Initial question 4: What should NSCS codes look like?

Archived Page.

This page related to stage 1 of the project, which concluded in September 2014.

While the new subject coding scheme’s structure could accommodate a range of codes or identifiers, the shape of the most prominent codes can still make a big difference to useability. Read through the issue and the solutions, and let us know what you think the solution should be, and why.

The issue:

Since disciplines can change their names, or be known under different names by different groups, it can desirable to have codes or identifiers for terms that are entirely independent of their names or labels. Furthermore, if terms are to be shared between different hierarchies, identifiers that encode hierarchies can become problematic.

Solution 4a. hierarchy in the codes

Assuming a hierarchy, 4a shows the broader terms of a low level term in the code that identifies it.

JACS3 codes

JACS3 codes

Pros:

  • allows for a degree of label – identifier differentiation
  • supports recognising the context or hierarchy of a term

Cons:

  • tricky to balance a wide value space with recognisable codes
  • difficult and misleading when sharing terms between hierarchies
  • can lead to shifting value problems over time

Solution 4b. label-derived codes

In 4b, a shortened version of a widely used label is used. This solution works with either flat or hierarchical coding schemes.

Pros:

  • very easy to use
  • avoids coding mistakes
  • supports term sharing

Cons:

  • can lead to problems after shifts in meaning or labeling
  • potential increase in keying errors because of length of term or misremembering abbreviation
  • does not easily support context recognition in the code
  • can be confusing when used with local labels
  • may be difficult to use abbreviations for very long labels, for example Eastern, Asiatic, African, American & Australasian languages, literature & related subjects

Solution 4c. random codes

In 5c, terms get assigned a random, short code that just identifies the term, but carries no meaning itself. This works as well with hierarchies as with flat lists.

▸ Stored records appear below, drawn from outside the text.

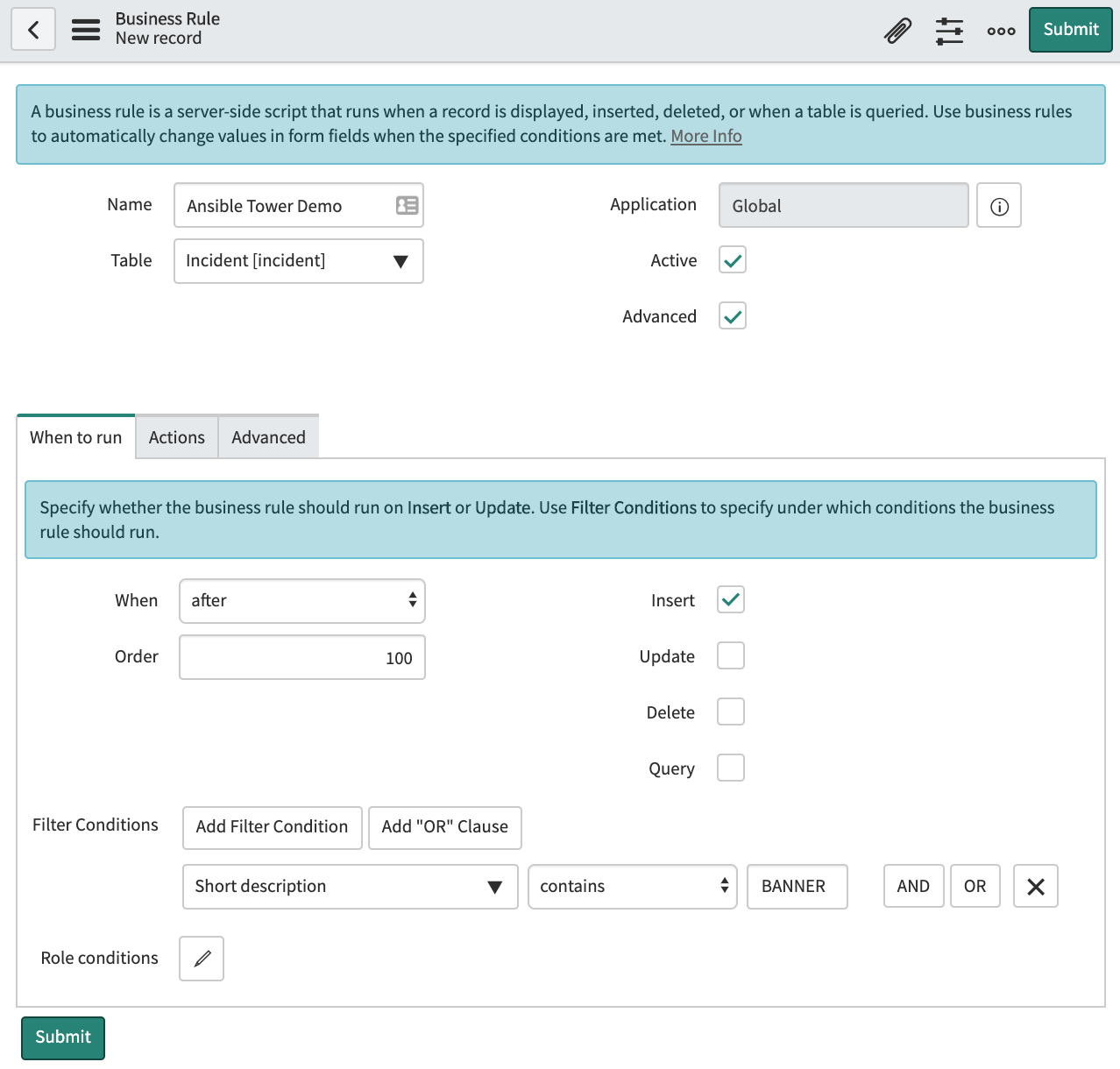Click the back arrow icon
This screenshot has width=1120, height=1069.
click(x=33, y=30)
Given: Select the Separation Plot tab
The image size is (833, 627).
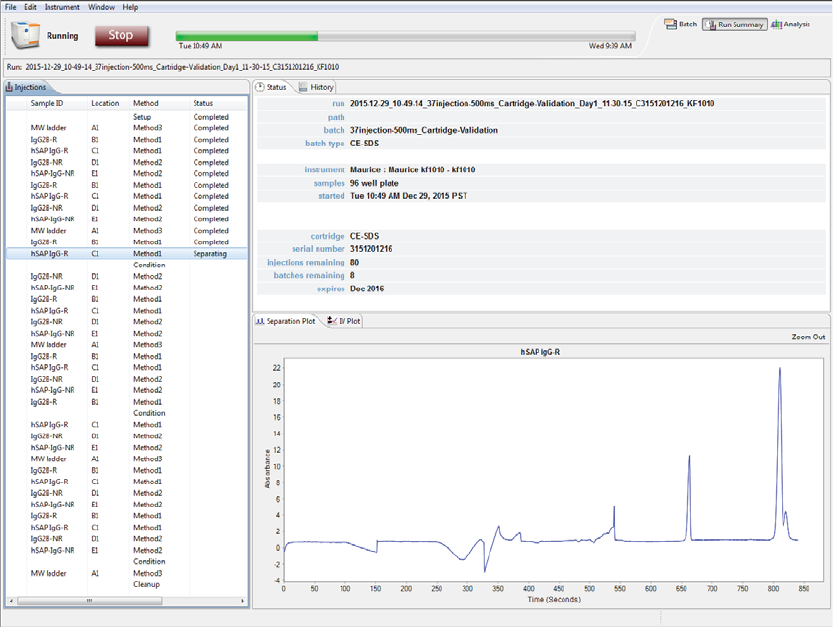Looking at the screenshot, I should 286,321.
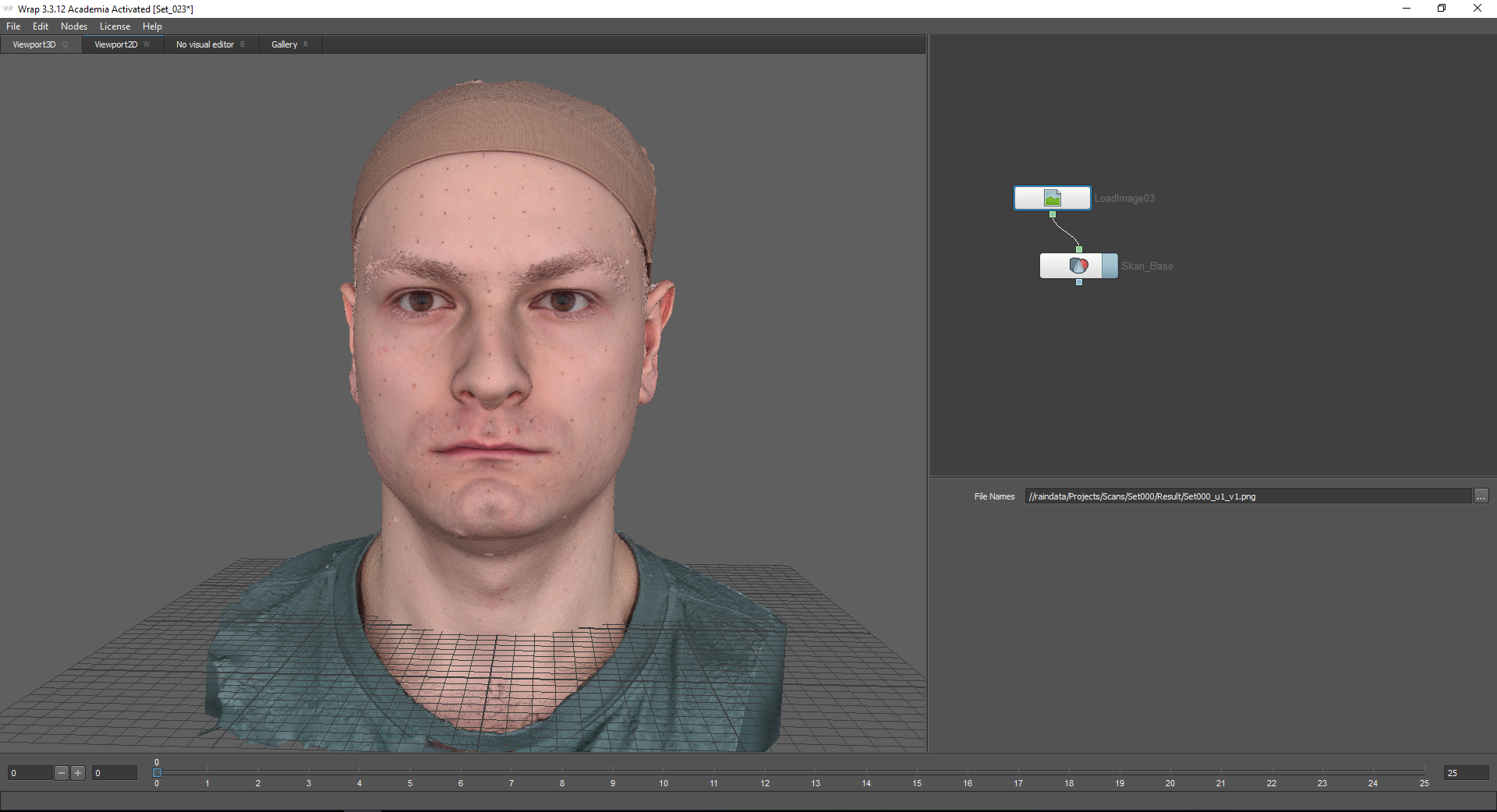Viewport: 1497px width, 812px height.
Task: Open the No visual editor tab
Action: click(205, 44)
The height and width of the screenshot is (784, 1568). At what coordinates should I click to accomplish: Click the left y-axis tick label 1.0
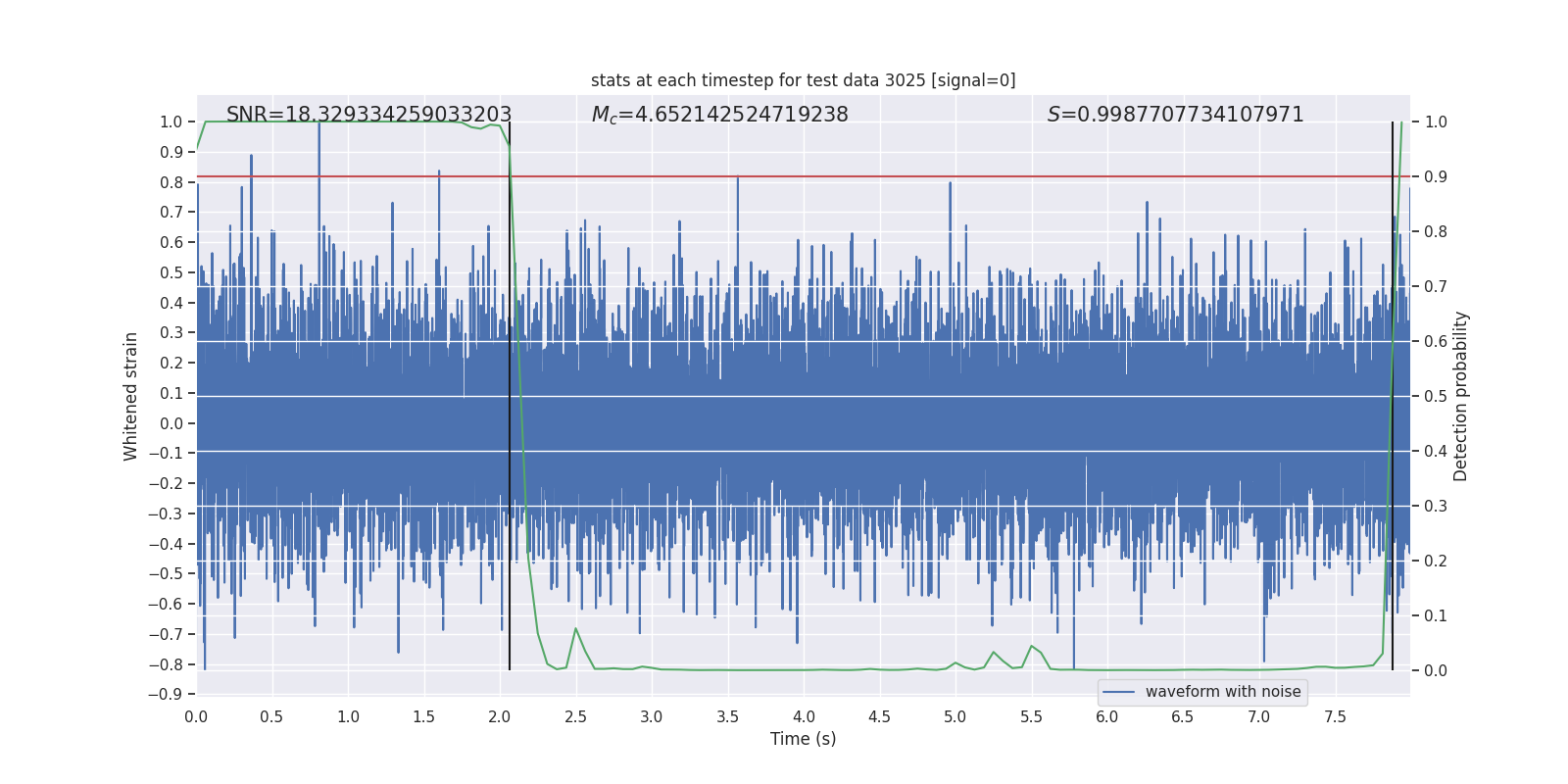[172, 122]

Codes with no intrinsic meaning

Codes with no intrinsic meaning

Pros:

  • allows for shifts in labelling over time
  • supports term sharing
  • limitless value space

Cons:

  • can be hard to use in practice
  • difficult to spot errors

Solution 4d. Hierarchy in the codes, with space (variant of 4a)

This solution has a hierarchy of codes (i.e. structure within the notation), but uses well-spaced codes, so that new codes can be added, or codes can be split easily. It uses a spacer for readability and to indicate level, in this case a dot. All Level 1 codes would have nnn format, Level 2 nnn.nnn, Level 3 nnn.nnn.nnn.

code2

Or the notation could be shortened, using 2 letters instead of digits.

code3

The idea here enables easy addition of new terms without disrupting existing notation:

code4

and also splitting of terms for greater differentiation, if needed, again without disrupting existing notation. In this example, the two new terms could even be added to the hierarchy as a new 4th level, extending the notation to 8 letters.

code1

Pros:

  • allows for a degree of label – identifier differentiation
  • supports recognising the context or hierarchy of a term
  • enables development of the schema over time without wholesale re-structuring
  • allows for addition of, or linking to, more detailed levels than the original framework
  • allows for shifts in labelling over time
  • limitless value space

Cons:

  • codes are not memorable
  • danger in some cases that users might expect meaning from the letters (for example as abbreviations of the terms)
  • length of codes not consistent, as they depend on level (though this could be mitigated by using ZZ as a blank, for example EK.RK.ZZ as a level 2 code).